もうひとつ、意外な方法で社内コミュニケーションを活性化させている事例をご紹介しましょう。マーケティング系のサービスを提供するベンチャー企業、株式会社コンビーズで導入されている「井戸端会議」という社内制度です。

これは、無作為に選ばれた4〜5人の社員で1時間ほどの会議を行うというもの。会議は2週間に1回行われ、参加者には社長が選ばれることもあります。会議のテーマは、社内体制や新規ビジネスなど仕事に関する話題が中心で、参加者が毎回提案します。また、会議の名前にもあるように、井戸端会議のように立場を超えて自由な発言をすることが求められています。

会議という堅苦しい場を設けてしまうことで、自由な発言ができなくなるのでは? という懸念も生まれそうですが、同社によると、そういう傾向はまったくないとのこと。その理由として、会議の発言内容はボイスレコーダーで録音され、議事録として全社員に配布されることを挙げています。

社員が20名ほどの同社では、直属の上司や社長に意見する機会は比較的多いものの、全社員に対して発言できる場はそれほど多くありません。そのため、「井戸端会議」が全社員に対して情報を発信できる唯一の場となっており、貴重な場としてとらえている社員が多いようです。
また、この議事録を通してほかの社員の意見を知ることもできるため、面と向かって話しにくい考え方を知る、良い機会になっているのだとか。
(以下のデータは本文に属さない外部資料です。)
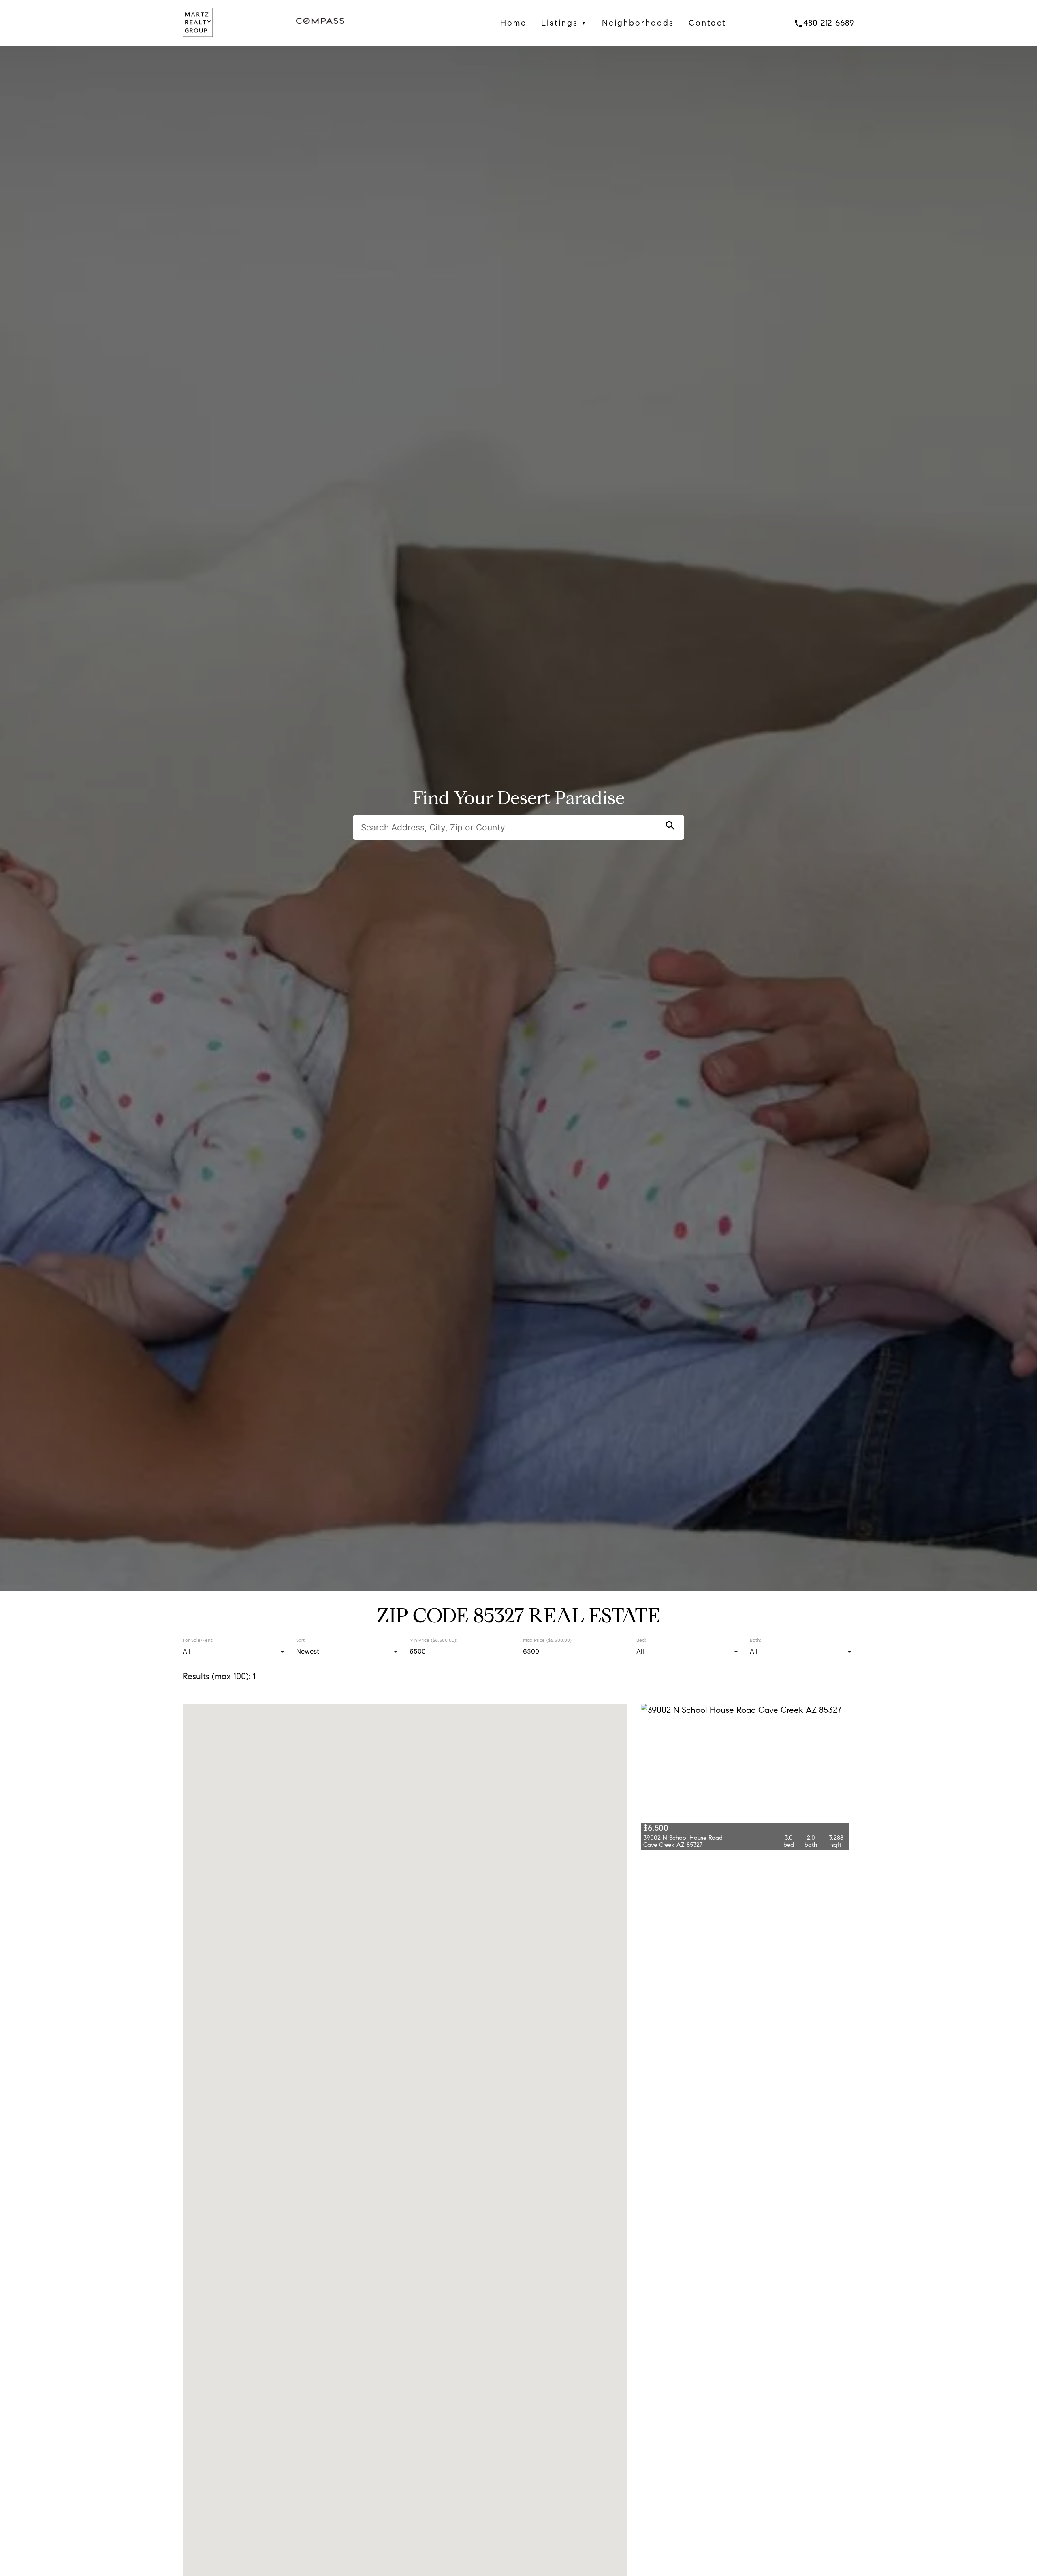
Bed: (641, 1640)
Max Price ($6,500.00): (547, 1640)
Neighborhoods (638, 23)
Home (513, 23)
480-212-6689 (824, 23)
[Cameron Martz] (198, 39)
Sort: (300, 1640)
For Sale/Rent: (198, 1640)
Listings (564, 23)
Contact (707, 23)
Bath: (755, 1640)
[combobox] (235, 1651)
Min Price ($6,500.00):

円滑なコミュニケーションのために、その人が普段考えていることを知るのは大切なことです。しかし、会社という場ではなかなか難しいのもうなずけます。同社の「井戸端会議」のような取り組みが広まれば、もっと社内コミュニケーションは簡単になるのかもしれません。

社内コミュニケーションを活性化させるメリットは、ただ社員の業務がやりやすくなるだけではありません。社内の雰囲気が明るくなったり、社員が仕事を好きになってくれたりと、さまざまな副次的メリットが期待できます。これは会社を成長させるうえで、重要な要素であることは言うまでもないでしょう。

もし「社内コミュニケーションがうまくいかない……」と悩んでいるのなら、今回の事例を参考にしてみてはいかがでしょうか。